Good words: Hole in the wall

A hole in the wall, in current American English at least, usually refers to a small restaurant that may be dark, not well decorated, and otherwise not fancy. Most people use it in an affectionate way to refer to a place that is small and may not look nice, but has tasty food.

When I search for the phrase “hole in the wall” on Yelp.com, a reviewing website, I get restaurant reviews like “a great hole-in-the-wall kind of place” and “a hole-in-the-wall gem.” As you can see, most people use it positively. At Chowhound, a very popular international food discussion website, there are countless posts looking for good “holes in the wall” all over the world. This is probably because many people think of a hole-in-the-wall restaurant as being authentic, not very crowded, and inexpensive.

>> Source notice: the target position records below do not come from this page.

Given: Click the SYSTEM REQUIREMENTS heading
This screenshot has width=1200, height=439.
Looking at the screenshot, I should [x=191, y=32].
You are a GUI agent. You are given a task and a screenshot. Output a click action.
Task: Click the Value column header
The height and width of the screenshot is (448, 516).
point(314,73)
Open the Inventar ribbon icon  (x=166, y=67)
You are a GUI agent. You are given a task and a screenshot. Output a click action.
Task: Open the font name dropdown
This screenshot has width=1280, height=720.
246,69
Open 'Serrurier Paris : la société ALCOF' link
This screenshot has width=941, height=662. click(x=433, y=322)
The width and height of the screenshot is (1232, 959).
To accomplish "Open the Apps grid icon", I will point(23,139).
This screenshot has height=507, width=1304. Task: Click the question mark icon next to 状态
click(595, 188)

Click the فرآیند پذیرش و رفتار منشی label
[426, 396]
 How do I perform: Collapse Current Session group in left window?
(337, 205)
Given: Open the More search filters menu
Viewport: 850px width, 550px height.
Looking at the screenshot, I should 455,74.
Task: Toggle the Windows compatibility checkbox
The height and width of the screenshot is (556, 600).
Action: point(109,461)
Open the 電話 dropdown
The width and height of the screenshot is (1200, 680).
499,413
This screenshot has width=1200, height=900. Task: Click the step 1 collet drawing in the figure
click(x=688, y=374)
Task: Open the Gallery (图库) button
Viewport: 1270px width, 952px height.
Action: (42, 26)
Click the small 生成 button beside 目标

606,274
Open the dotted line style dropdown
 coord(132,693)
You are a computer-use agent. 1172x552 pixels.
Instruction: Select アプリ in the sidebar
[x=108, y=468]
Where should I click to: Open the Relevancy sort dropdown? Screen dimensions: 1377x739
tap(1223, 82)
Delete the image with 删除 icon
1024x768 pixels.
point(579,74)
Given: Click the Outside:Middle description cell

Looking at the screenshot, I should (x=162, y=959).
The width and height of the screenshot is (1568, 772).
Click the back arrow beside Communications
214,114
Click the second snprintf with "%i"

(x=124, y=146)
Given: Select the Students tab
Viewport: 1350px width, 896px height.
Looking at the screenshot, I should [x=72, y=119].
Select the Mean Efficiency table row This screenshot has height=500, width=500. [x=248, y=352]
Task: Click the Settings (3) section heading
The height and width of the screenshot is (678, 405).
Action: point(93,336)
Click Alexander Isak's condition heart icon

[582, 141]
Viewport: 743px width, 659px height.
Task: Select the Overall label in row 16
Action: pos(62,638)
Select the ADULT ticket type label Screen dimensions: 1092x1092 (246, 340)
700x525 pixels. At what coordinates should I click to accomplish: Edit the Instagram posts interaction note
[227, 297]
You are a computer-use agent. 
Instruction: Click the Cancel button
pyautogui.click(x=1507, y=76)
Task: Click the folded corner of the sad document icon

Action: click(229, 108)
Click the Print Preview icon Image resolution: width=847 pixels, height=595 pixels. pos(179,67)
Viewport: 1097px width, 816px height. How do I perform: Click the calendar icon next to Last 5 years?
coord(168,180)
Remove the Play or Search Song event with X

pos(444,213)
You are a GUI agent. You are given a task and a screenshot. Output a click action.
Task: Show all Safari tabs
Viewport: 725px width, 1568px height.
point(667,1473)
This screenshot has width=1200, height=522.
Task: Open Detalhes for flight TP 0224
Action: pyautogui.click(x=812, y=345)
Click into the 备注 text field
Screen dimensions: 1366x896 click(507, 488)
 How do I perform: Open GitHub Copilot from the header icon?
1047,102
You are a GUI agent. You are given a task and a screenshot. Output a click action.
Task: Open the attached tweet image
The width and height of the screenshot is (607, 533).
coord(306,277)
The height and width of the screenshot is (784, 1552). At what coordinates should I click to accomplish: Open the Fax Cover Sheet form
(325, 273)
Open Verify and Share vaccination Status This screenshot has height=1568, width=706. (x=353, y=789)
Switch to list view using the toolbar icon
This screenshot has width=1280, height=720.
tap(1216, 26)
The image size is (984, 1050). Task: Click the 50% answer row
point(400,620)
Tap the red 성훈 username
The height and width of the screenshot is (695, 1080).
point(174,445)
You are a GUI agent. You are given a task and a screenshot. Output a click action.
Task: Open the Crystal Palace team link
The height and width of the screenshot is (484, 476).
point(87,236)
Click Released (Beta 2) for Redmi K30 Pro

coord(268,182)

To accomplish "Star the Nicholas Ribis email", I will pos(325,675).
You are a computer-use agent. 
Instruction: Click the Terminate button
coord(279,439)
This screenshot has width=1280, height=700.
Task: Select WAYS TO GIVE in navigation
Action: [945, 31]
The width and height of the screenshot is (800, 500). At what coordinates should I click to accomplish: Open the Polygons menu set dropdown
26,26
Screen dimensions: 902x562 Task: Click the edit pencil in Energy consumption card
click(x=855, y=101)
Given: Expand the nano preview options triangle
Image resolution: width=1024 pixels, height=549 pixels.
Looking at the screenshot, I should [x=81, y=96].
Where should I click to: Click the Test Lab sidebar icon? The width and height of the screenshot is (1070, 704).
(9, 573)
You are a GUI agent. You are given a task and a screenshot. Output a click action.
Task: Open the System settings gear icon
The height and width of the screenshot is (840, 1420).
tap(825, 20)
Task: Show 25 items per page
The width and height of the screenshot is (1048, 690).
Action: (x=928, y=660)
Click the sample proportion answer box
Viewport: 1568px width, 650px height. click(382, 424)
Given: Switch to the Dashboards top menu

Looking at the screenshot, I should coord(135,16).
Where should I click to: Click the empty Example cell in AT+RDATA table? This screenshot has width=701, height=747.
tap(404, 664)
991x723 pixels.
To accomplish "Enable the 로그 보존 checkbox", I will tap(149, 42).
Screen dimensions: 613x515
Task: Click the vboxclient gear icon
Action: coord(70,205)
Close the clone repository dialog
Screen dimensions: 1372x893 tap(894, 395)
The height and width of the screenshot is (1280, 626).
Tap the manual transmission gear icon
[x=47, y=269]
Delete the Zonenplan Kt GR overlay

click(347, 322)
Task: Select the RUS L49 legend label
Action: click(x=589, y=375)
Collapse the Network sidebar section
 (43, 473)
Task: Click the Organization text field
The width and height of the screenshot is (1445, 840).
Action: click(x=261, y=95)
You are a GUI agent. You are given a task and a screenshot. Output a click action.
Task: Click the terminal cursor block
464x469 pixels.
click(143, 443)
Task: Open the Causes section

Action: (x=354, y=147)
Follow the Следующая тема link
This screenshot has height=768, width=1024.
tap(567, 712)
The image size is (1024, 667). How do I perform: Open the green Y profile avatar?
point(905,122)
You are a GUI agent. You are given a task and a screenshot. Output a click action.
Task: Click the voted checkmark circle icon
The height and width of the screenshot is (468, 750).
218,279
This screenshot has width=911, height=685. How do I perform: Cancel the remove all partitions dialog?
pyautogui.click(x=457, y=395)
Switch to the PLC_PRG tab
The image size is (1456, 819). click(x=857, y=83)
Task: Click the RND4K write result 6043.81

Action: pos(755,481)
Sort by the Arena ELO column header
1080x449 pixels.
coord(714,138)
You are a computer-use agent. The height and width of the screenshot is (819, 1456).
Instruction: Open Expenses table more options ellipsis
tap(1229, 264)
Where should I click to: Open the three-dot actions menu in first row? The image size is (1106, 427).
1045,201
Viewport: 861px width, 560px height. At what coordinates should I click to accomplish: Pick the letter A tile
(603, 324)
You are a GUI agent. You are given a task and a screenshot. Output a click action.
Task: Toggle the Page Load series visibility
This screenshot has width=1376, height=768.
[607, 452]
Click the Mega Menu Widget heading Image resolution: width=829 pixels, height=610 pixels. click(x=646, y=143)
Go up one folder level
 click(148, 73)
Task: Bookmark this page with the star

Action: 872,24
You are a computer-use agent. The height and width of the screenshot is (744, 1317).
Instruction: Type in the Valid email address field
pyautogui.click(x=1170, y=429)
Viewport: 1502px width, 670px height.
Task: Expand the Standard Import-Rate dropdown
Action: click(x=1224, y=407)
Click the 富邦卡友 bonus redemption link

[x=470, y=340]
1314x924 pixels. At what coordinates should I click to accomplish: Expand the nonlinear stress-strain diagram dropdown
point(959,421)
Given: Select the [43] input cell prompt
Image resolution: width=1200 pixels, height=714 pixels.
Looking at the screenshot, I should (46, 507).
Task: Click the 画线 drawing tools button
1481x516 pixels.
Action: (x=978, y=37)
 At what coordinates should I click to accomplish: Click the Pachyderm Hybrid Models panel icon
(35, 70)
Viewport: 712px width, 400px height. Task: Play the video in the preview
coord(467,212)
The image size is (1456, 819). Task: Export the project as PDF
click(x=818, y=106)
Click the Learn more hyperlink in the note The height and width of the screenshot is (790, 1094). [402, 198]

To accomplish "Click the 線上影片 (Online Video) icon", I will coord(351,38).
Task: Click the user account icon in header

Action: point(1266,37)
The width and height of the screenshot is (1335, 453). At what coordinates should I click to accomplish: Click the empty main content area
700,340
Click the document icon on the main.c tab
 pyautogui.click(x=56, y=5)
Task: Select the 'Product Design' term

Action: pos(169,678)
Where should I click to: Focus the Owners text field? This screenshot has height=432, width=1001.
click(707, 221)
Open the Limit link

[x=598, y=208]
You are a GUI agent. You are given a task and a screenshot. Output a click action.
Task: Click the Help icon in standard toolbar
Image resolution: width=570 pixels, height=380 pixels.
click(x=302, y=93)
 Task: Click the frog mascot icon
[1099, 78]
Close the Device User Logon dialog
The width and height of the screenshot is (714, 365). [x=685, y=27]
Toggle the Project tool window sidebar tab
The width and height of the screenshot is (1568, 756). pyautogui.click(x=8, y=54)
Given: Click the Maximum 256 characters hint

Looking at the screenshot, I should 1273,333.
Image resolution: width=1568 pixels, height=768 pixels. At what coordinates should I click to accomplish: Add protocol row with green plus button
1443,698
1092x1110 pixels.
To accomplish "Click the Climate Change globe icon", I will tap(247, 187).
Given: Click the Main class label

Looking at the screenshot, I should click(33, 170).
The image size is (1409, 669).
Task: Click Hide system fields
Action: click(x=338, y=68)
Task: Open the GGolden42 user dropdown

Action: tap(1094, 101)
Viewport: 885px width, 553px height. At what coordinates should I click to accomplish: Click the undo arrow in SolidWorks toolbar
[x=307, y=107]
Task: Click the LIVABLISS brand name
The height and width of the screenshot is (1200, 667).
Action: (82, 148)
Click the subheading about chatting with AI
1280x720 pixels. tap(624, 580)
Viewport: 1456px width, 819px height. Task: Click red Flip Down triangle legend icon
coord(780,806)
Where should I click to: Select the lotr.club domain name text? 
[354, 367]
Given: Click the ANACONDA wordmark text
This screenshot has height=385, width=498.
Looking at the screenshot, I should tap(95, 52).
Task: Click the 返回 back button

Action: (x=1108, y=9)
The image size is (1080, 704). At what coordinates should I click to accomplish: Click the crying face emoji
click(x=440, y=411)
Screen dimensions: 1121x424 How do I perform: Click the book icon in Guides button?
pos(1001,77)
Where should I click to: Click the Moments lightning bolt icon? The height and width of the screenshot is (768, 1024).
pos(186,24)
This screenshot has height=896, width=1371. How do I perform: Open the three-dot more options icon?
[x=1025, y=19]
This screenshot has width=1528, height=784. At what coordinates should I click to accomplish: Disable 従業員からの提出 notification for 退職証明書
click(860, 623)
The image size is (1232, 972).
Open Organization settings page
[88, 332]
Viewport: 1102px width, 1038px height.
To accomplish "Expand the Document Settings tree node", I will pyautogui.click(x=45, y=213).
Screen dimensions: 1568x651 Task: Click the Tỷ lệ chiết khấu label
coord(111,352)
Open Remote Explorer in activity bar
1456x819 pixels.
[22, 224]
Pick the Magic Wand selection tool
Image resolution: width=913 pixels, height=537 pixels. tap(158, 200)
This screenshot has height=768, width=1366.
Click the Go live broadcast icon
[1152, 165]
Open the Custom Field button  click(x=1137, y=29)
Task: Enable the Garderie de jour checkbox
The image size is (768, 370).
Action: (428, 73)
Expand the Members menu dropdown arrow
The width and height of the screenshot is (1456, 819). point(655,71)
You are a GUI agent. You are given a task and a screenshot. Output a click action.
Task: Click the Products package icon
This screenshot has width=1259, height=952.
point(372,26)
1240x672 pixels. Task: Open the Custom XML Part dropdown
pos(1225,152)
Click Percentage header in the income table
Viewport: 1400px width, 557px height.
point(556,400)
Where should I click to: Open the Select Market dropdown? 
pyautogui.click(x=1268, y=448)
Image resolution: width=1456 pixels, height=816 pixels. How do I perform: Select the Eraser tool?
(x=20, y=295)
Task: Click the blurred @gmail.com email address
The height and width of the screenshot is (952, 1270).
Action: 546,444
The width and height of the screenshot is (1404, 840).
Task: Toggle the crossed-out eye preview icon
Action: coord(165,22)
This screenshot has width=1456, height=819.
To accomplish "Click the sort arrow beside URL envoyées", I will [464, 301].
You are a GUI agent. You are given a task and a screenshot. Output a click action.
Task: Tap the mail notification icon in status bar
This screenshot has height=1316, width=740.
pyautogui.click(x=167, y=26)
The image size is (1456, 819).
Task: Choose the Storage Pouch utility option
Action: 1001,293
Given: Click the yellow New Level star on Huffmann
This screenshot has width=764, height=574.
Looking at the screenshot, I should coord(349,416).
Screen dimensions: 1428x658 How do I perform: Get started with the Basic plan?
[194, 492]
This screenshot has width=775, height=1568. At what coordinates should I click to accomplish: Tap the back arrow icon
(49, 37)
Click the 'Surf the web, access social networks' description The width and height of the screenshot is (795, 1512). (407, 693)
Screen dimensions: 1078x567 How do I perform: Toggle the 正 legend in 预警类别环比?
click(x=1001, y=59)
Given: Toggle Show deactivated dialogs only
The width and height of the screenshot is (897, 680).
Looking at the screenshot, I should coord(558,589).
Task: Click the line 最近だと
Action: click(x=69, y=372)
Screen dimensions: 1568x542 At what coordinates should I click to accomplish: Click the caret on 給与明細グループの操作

If you want to take your friend to your favorite restaurant but you’re afraid it’s a little too old and small, you can say something like “The food is good, but the place is really a hole in the wall. Is that okay?” If your friend loves food, he or she should be happy to go. (But it might not be a good choice for a first date…)

In addition, it’s not a good phrase to use when you talk to a hole-in-the-wall restaurant’s owner. After all, no restaurant owner likes to think of his or her place as small or shabby, even if you mean it as a compliment.

What’s your favorite hole-in-the-wall restaurant? Mine might be the Chinese deli near my apartment. My husband likes the bittermelon, and I like the sesame balls.